Colette Magny, née le 31 octobre 1926 à Paris et morte le 12 juin 1997 à Villefranche-de-Rouergue (Aveyron), est une chanteuse et auteure-compositrice-interprète française.
Figure contestataire des années 1970, à l’origine du tube “Melocoton”, la chanteuse a pourtant sombré dans l’oubli.
Retour sur son œuvre, aussi audacieuse que puissante.

En général, une voix d’un velours remarquable et un seul tube, Melocoton, aimable comptine qu’un passage à la télévision, au Petit Conservatoire de Mireille, avait suffi à immortaliser.
Au pire, rien du tout, on a vérifié auprès de trentenaires interloqués, qu’on ne blâmera pas tant la chanteuse a disparu des radars médiatiques depuis très longtemps.
Entre les deux, certains se rappelleront quand même qu’elle fut une figure de la contestation politique des années 1960 et 1970, une sorte de Léo Ferré au féminin, mais dont les chansons étaient trop souvent bannies des ondes pour qu’on ait pu les retenir…

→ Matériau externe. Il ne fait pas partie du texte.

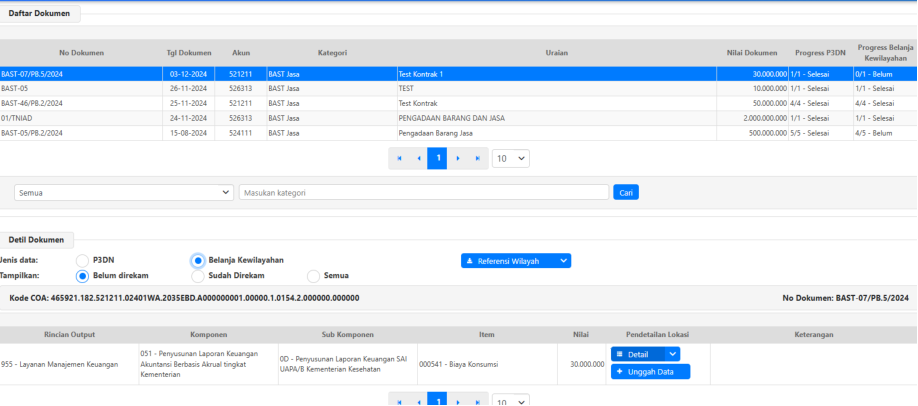Go to next page of Daftar Dokumen

click(457, 158)
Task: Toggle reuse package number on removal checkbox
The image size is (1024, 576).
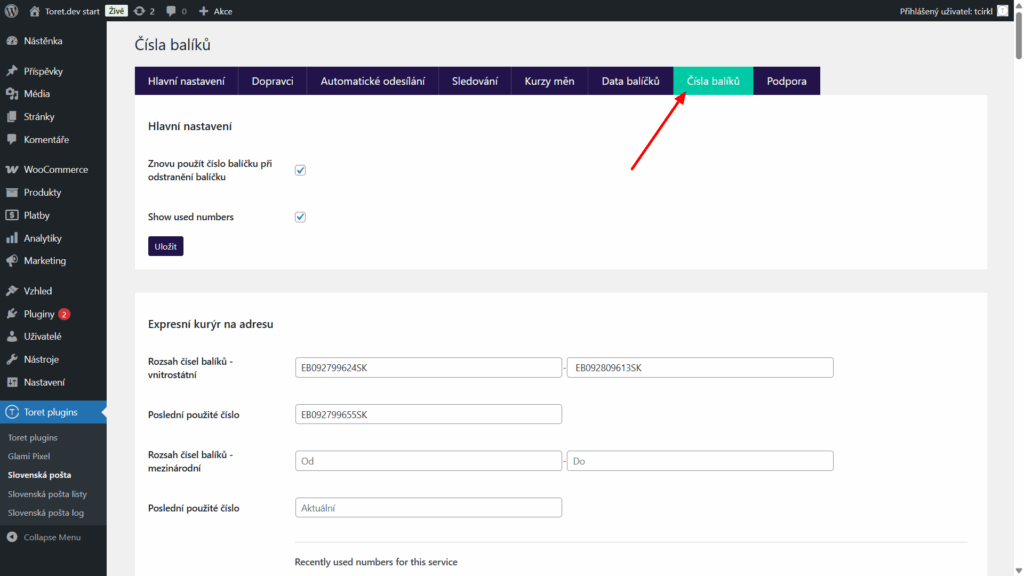Action: tap(300, 170)
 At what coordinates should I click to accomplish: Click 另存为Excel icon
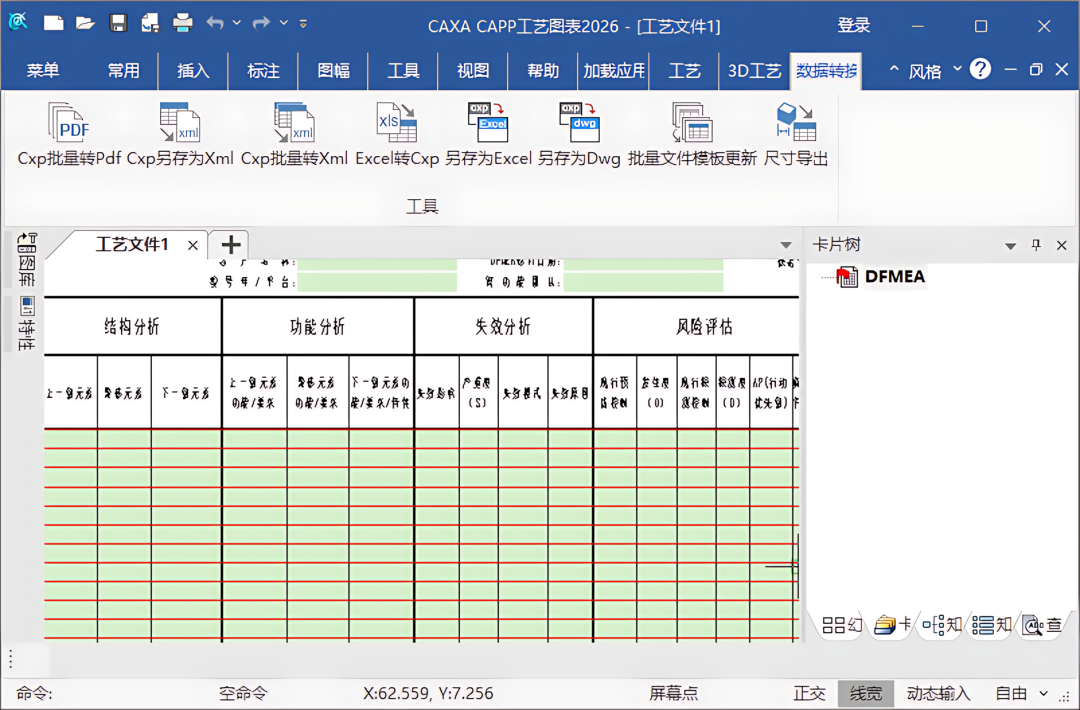click(x=488, y=123)
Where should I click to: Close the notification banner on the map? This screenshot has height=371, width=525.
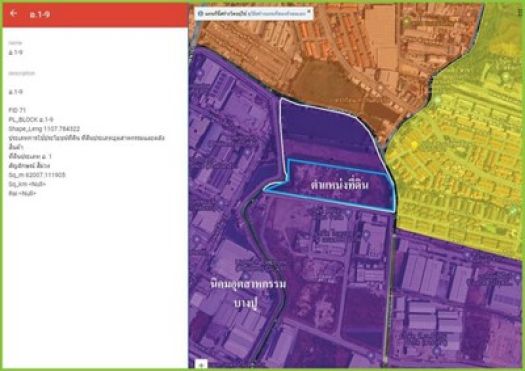point(309,11)
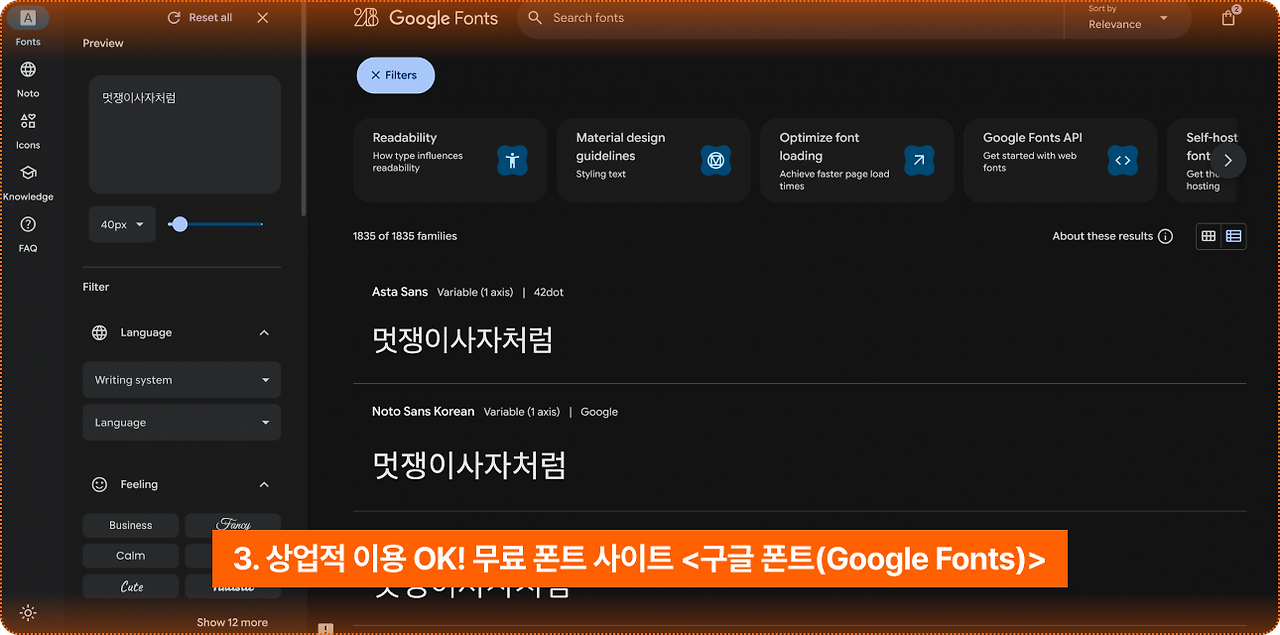1280x635 pixels.
Task: Open the shopping bag with 2 items
Action: (x=1228, y=17)
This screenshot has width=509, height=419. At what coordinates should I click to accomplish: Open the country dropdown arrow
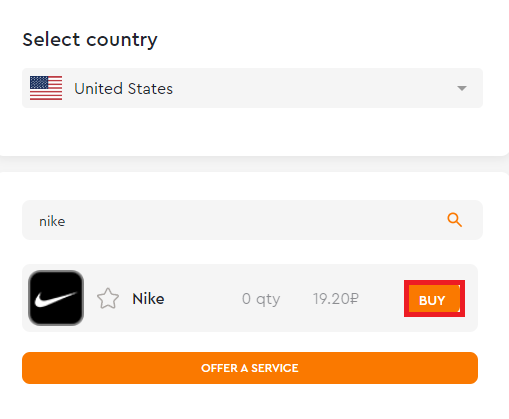pyautogui.click(x=462, y=88)
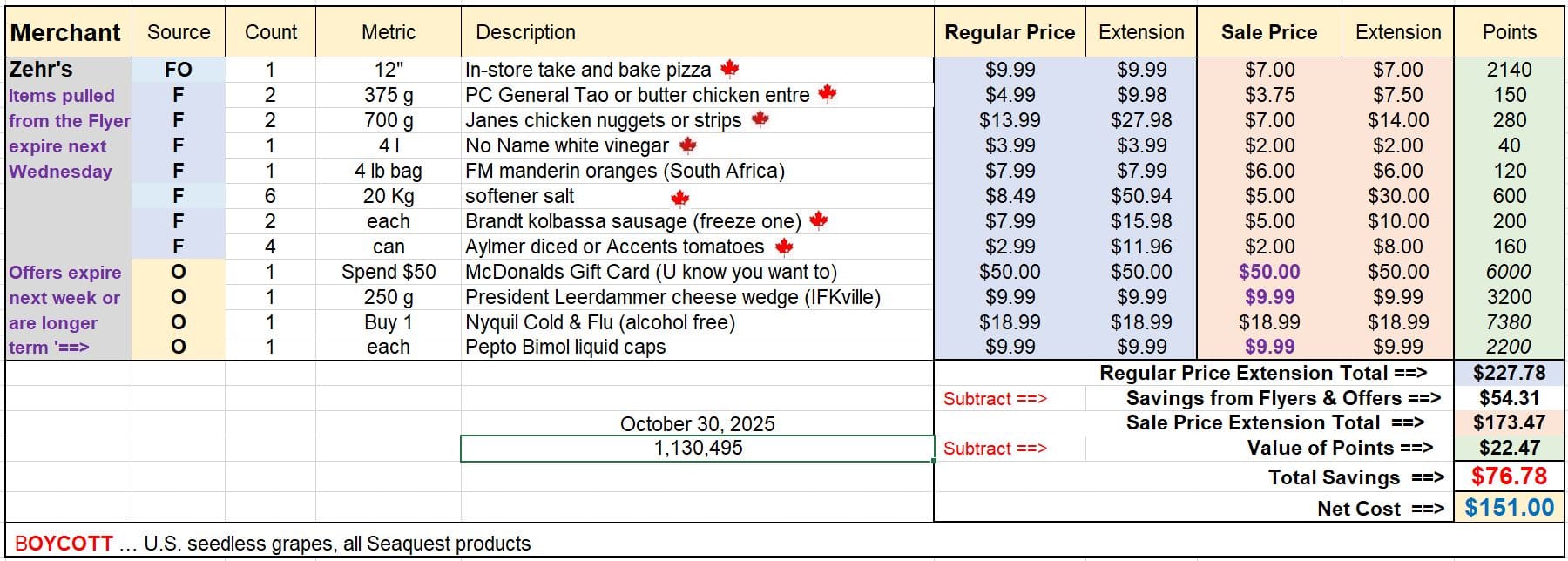Select the October 30, 2025 date cell
Screen dimensions: 1568x561
click(698, 423)
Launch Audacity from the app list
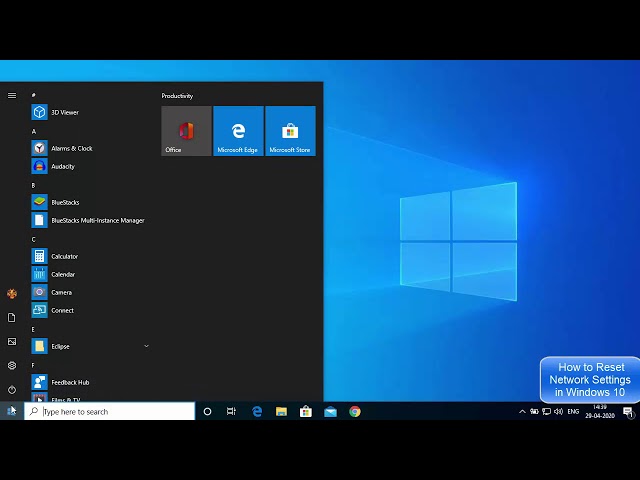This screenshot has height=480, width=640. [x=90, y=166]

Ceux-là disent vrai, si ce n’est qu’à trop mettre en avant la personnalité hors norme qui fut la sienne, à trop souligner que cette pasionaria de l’indépendance préférait se produire dans les meetings révolutionnaires que dans de jolis théâtres, on en oublie l’essentiel :
Colette Magny était, d’abord, une grande chanteuse.
Et une créatrice qui, au-delà de son amour du jazz et du blues, n’aura eu de cesse de repousser les frontières de son chant.
La sortie concomitante d’une double compilation et d’une anthologie en dix volumes devrait aider à remettre les pendules à l’heure, tant d'années après sa mort, son répertoire impressionne encore par son ampleur, ses audaces, sa liberté.